Leaving the EU is the necessary condition for solving these problems. It doesn’t fix them in itself. We, the British people, still have to do that for ourselves. What Brexit does do – or should do, for the job is not entirely complete – is give us back control, the ability to govern our country in our own interests and in a way that suits us.
That is about changing the laws that we inherited from the EU. It’s about taking on the European Convention on Human Rights. And it is also about ending the passivity of the last couple of decades, in which too much of the British establishment seemed to prefer investing in our minority, non-controlling, share in the EU than in governing Britain in the interests of the British people.
Yes, we should have changed more and more quickly. But, again despite what you will hear from many, getting out of the EU has already made a big difference.
First of all, we have our democracy back. Here, we can change everything at elections. EU countries can’t. They can change their leaders but can only change the policies if they can persuade everyone else to agree.
We choose our governments ourselves, but the EU’s miscellaneous job-lot of presidents – including seemingly one who was forced to resign from his own government due to a corruption scandal – is currently being chosen in backrooms, divvied up among political groupings, and rubber-stamped by its parliament. Nor do we have to pay £10-12 billion a year net into the EU each year, a sum that would be a lot higher by now as the bloc has expanded its budgets and borrowing since we left.
We have got all the EU’s old trade deals and several new ones of our own, too, notably the huge trans-Pacific Partnership, which gives us free trade with the fastest growing economies in the world. We have cut our own tariffs, making prices cheaper in the shops – impossible within the EU.

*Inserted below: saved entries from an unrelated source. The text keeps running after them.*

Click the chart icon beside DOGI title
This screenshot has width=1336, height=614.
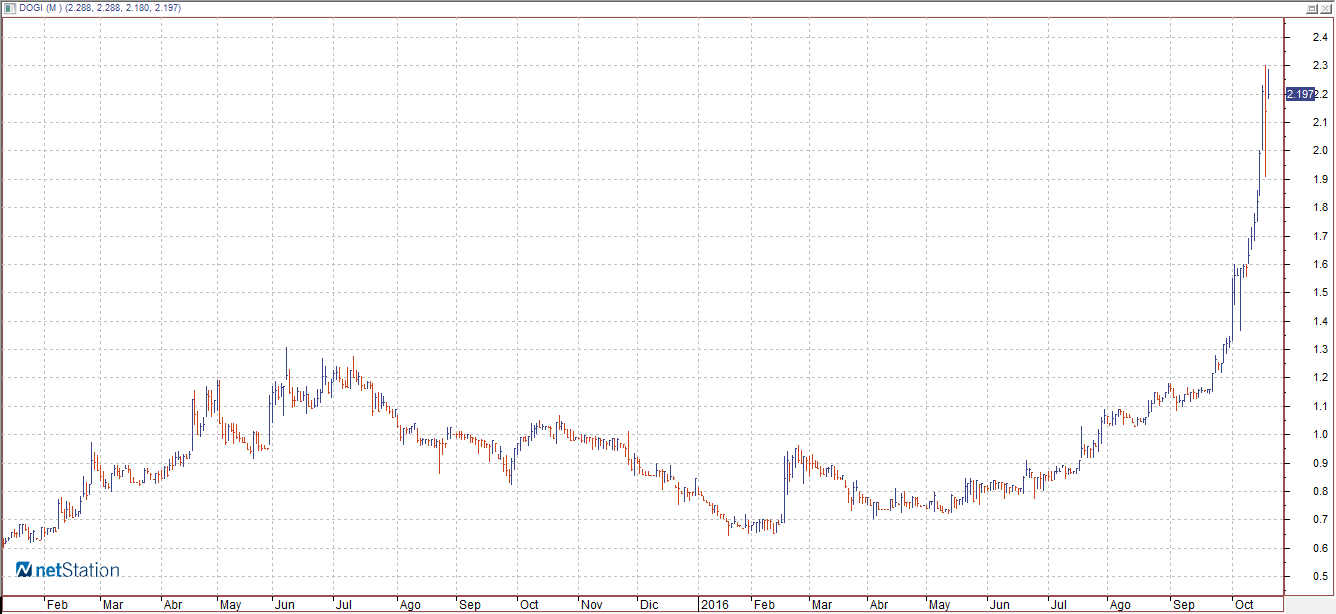point(8,7)
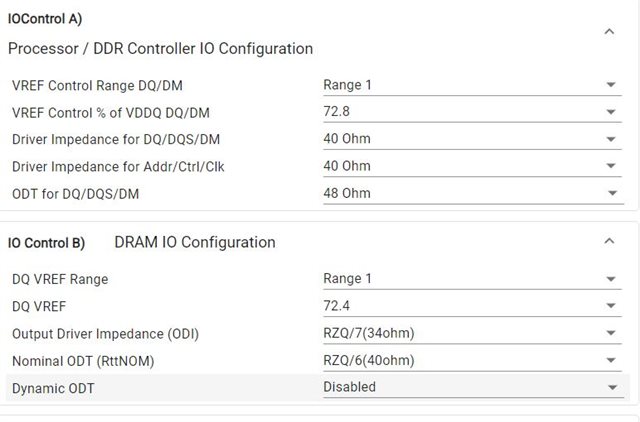640x422 pixels.
Task: Select the RZQ/6(40ohm) Nominal ODT combo box
Action: (472, 361)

We have begun to free up our financial services sector again to give back the City some of its old dynamism. We have our own flexible subsidy regime and we can reduce taxes and regulation within our new freeports.
We can change our own VAT rates, at least within Great Britain. We have a better-tailored farming support scheme, new procurement rules, greater freedom in foreign policy, streamlined trade processes, and an increase in fisheries quotas before we take back full control of our waters in two years’ time.

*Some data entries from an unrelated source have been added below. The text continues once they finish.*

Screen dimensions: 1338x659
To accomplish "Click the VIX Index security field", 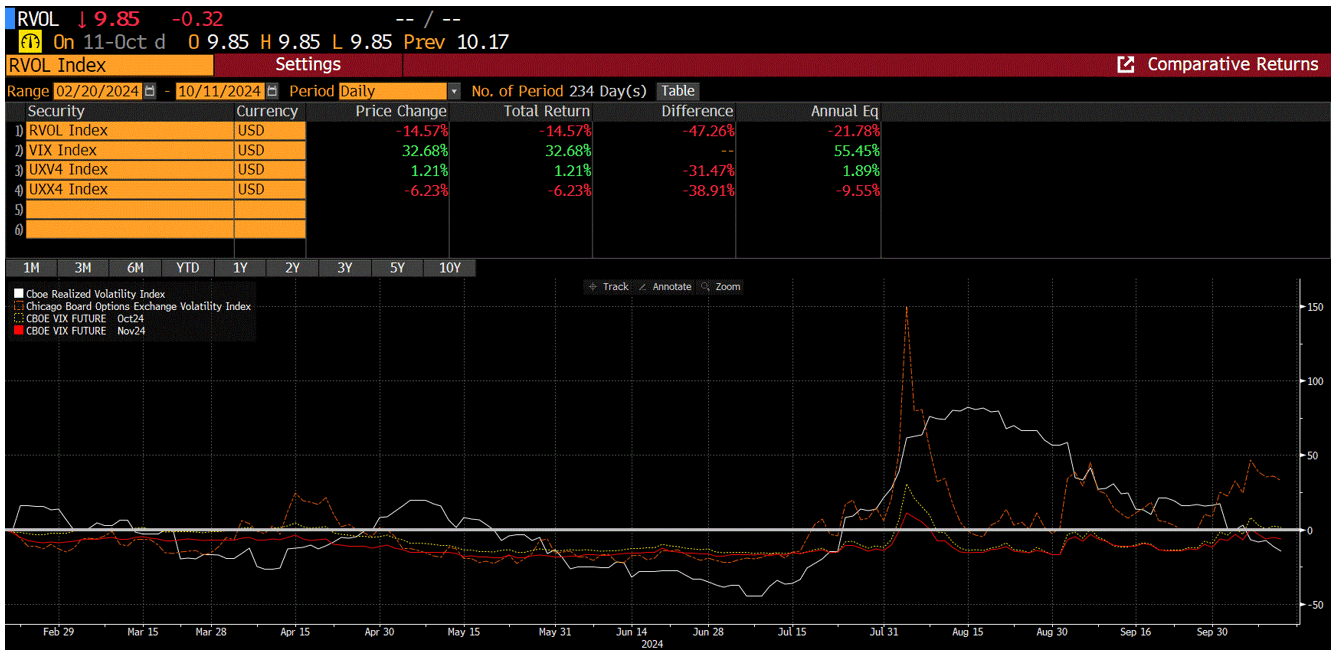I will point(129,150).
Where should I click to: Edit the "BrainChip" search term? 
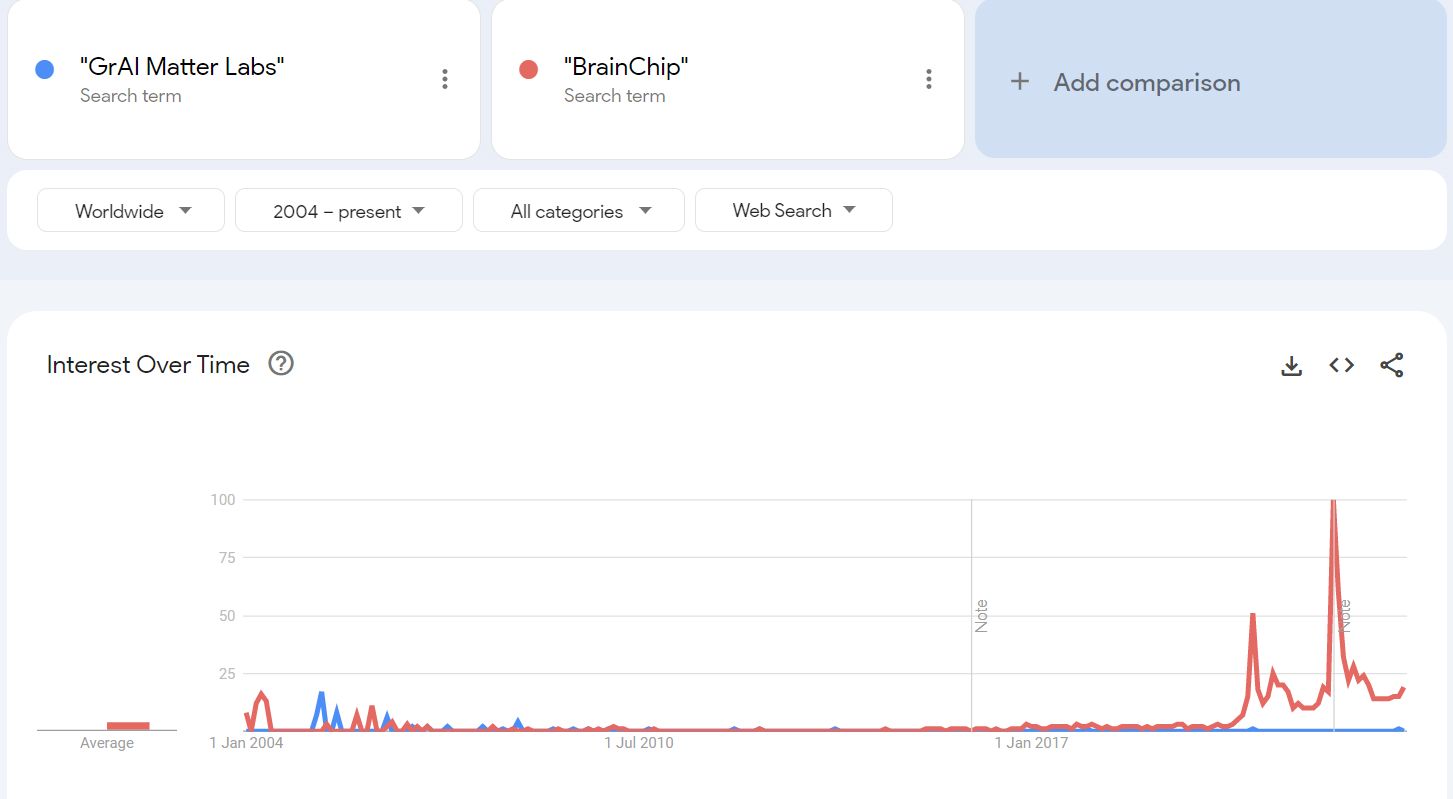[626, 68]
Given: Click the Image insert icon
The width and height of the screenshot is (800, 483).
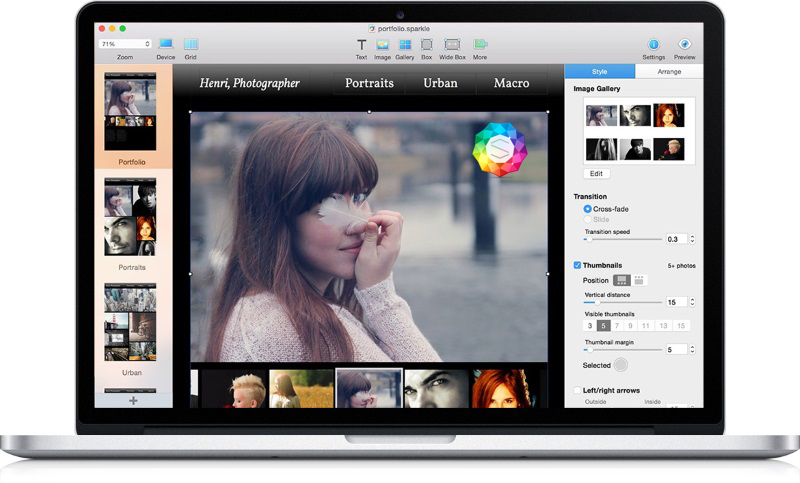Looking at the screenshot, I should 382,45.
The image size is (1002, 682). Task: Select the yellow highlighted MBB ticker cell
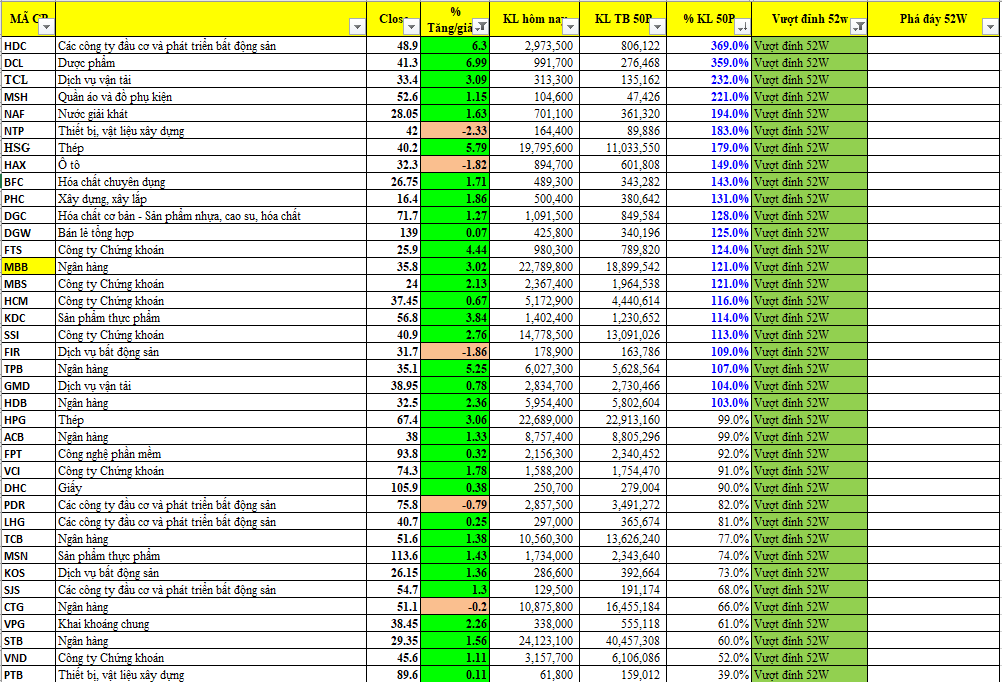coord(27,267)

And above all we have control over our borders. Of course we have been far too generous with low-skilled migration, but we can now change those rules overnight, and absolutely should do so. We have also avoided the EU’s new migration pact, which would have made us take a share of all the illegal migrants coming into the EU.
You can find more unsung successes of Brexit in a report launched today, setting out 50 Brexit benefits, at globalbritain.co.uk. None of them is a silver bullet. But all will – or would, if Labour weren’t determined to reverse them – deliver increases in economic growth in years to come.

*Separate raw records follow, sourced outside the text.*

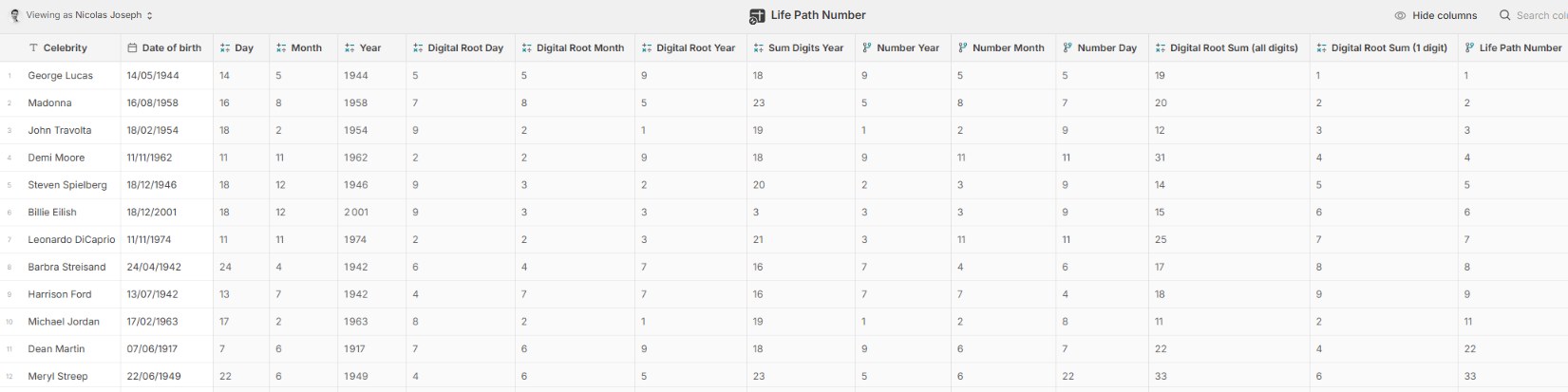Click the eye icon beside Hide columns
The image size is (1568, 392).
pos(1400,15)
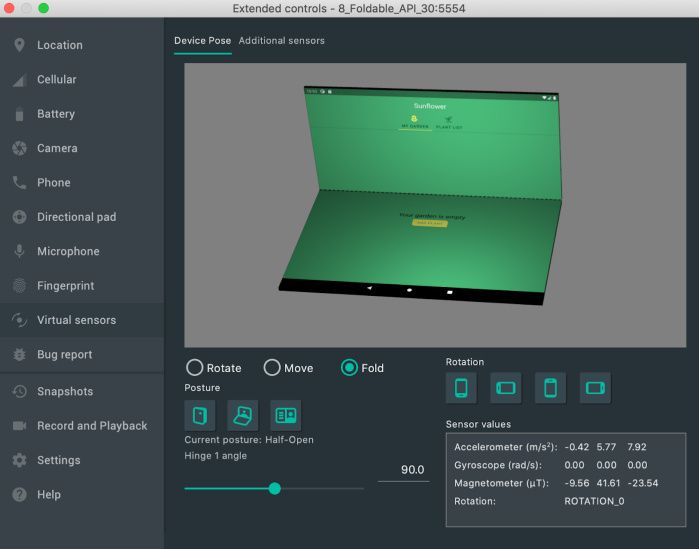
Task: Set rotation to reverse portrait icon
Action: [551, 388]
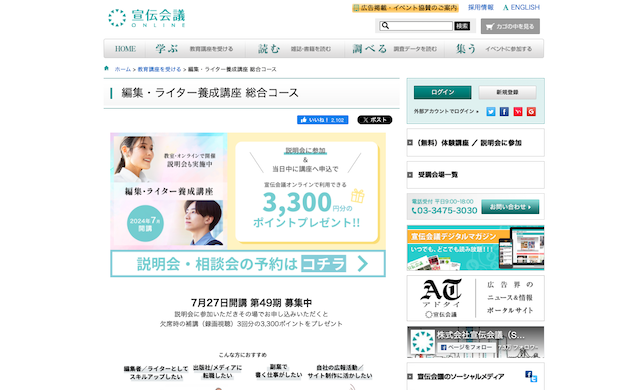This screenshot has height=390, width=640.
Task: Click the Google login icon
Action: (531, 112)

We could do more – in labour markets, competition policy, distancing ourselves from the excesses of net zero, and in dealing with the drag on reform created by the deeply unsatisfactory Windsor Framework in Northern Ireland. But that is not an argument for giving up and going back to the starting point.
That is why it is so dangerous to give Labour a free hand on Brexit. They are starry-eyed pro-Europeans who want to put us gradually back, bit by bit, under the thumb of EU rules. They will wind back the clock, make us subject to laws set to suit others, and weaken our democracy and our growth potential.
So when people say Brexit is failing, don’t listen. Point to the evidence, and be proud of what we did to make our country free and independent once again. And vote wisely on July 4.